Между прочим, русские обвиняли Круппов в том, что они исходили в своих действиях из собственной выгоды, прикрываясь патриотизмом. Как обычно бывает у коммунистов, их обвинения в чем-то носили преувеличенный характер, а их пленник едва ли разбирался в подобных проблемах. Однако определенные основания для таких обвинений были.
Для Альфрида, занятого организацией военной промышленности, главная задача тогда состояла в том, чтобы обеспечить платежеспособность фирмы. Есть некоторые (не очень веские) свидетельства, что оружейный магнат создал что-то вроде негласного союза для определения послевоенной экономической политики, причем сделал это в августе 1944 года, через три недели после покушения на Гитлера и еще до пленения Харальда. Один французский двойной агент сообщил сотрудникам американской военной разведки, что в тот день в страсбургском отеле «Ротесхаус» собрались представители Круппа, Мессершмитта, компании «Фольксваген» и других крупных заводов. Француз, который там, по его словам, присутствовал, рассказывал, что они планировали начать коммерческую кампанию, рассчитанную на период после капитуляции, и найти иностранные кредиты для послевоенной Германии.

### Задача
Дайте продолжение текста о Круппах, начав сразу после его последней фразы. Приведённые далее строки никак не связаны с текстом о Круппах.

### Данные
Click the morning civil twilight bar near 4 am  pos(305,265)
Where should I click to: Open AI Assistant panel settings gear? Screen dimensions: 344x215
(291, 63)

### Результат
Независимо от того, насколько достоверны указанные сведения, известно, что концерн Круппов уже создал свой тайный план финансовой деятельности, более опасный, чем инициатива с иностранными кредитами. Если бы фюрер узнал об этих действиях, это очень дорого обошлось бы виновным. Но альтернативой было банкротство фирмы. В 1942 году Густав накопил на 200 с лишним миллионов марок государственных облигаций рейха. Эта гора бумаг составляла значительную часть наследия Альфрида, и теперь ему предстояло избавиться от них. С другой стороны, необходимость возмещения ущерба от бомбежек требовала новых финансовых средств. Как писал по этому поводу доктор Янсен, «мы должны настолько укрепить наше финансовое положение, чтобы после окончания войны смогли бы восстановить цеха за счет собственных средств. Поэтому освобождение от ценных бумаг фюрера началось с первых дней правления нового Круппа». Другие помощники Круппа считали эту линию правильной.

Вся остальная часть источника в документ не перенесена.